Today, the Washington Post is reporting that the Book Industry Environmental Council announced a goal of reducing the U.S. book industry’s greenhouse gas emissions 20% by 2020 (from a 2006 baseline) with the intent of achieving an 80% reduction by 2050. This industry-wide commitment is a global first in publishing. In 2008, an industry-focused report concluded that the U.S. book industry has a climate impact equivalent to 12.4 million metric tons of carbon. Using the same methodology as this report, this 20% reduction will represent a savings of nearly 2.5 million metric tons per year, the equivalent annual emissions of approximately 450,000 cars.
“I’m very pleased that our industry has set aggressive but achievable goals that will have tangible benefits and will surely set a precedent for other industries,” said Pete Datos, chair of the Council’s climate subcommittee and a Vice President at Hachette Book Group.

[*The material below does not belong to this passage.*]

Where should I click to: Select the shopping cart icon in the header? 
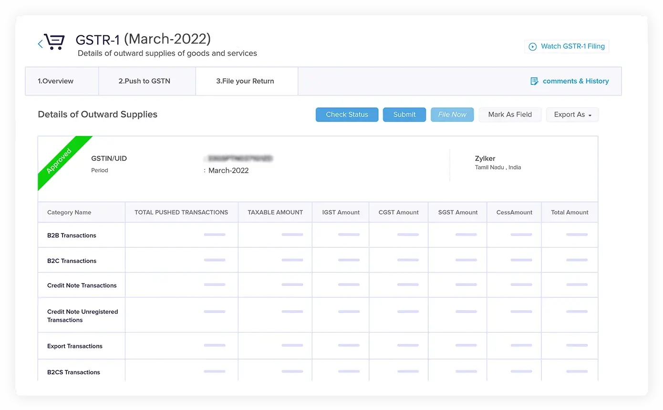54,42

The Council (see www.bookcouncil.org) that set this target is comprised of more than 40 industry stakeholders representing more than 60% of market-share from the largest to the smallest publishers, printers, mills, and others. The Council has been chaired by Random House and was initially formed and is now coordinated by the Green Press Initiative – a non-profit organization working to reduce the environmental impacts of publishing since 2001. The Council is also co-coordinated by the Book Industry Study Group; an industry trade association with a 30 year history of advancing innovation and efficiency in the book industry.
“It is wonderful to see the industry’s expanding commitment to taking action on these issues. There’s a lot more work to be done, but this is a momentous step and will help to unify many of the other efforts underway in the industry,” said Todd Pollak, Program Manager at the Green Press Initiative.

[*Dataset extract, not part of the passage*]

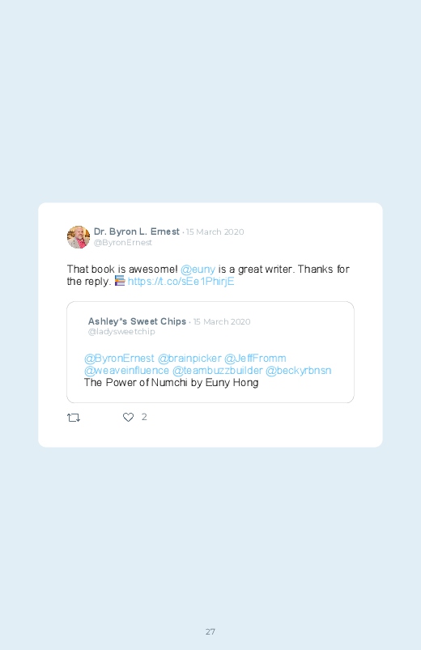Like the tweet with heart icon
The image size is (421, 650).
(128, 417)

Paper is arguably the industry’s largest impact – nearly 65% of the sector’s carbon footprint according to the analysis completed in 2008. There are a broad range of steps companies in the book industry can take to achieve or surpass this goal including increasing the use of recycled paper, using paper efficiently, reducing returns and preventing books from ending up in landfills.

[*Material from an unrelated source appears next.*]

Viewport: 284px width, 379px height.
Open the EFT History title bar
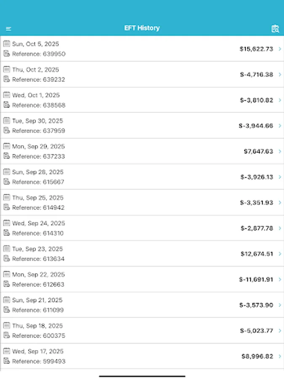(142, 28)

“Achieving this goal will require major strides as it relates to changing practices. The industry will need to capitalize on efficiencies as it relates to paper usage, but also to transportation, energy consumption, chemicals, and a lot more,” said Julie Loyer, a member of the climate committee and representative from Cascades – a manufacturer of high recycled content book papers with a low carbon footprint.
In addition to the significant commitment represented by the greenhouse gas reduction target, the Council is also working on additional priorities including the development of a green publisher certification program modeled after the LEED system – a certification initiative of the U.S. Green Building Council. This program will measure and certify leading publisher’s environmental performance and will require certified publishers to successfully eliminate virtually all fiber coming from Endangered Forests or areas of social conflict.
The U.S. book industry has steadily intensified its commitment to improving environmental performance in recent years and the unanimous approval of this climate goal is yet another positive step forward.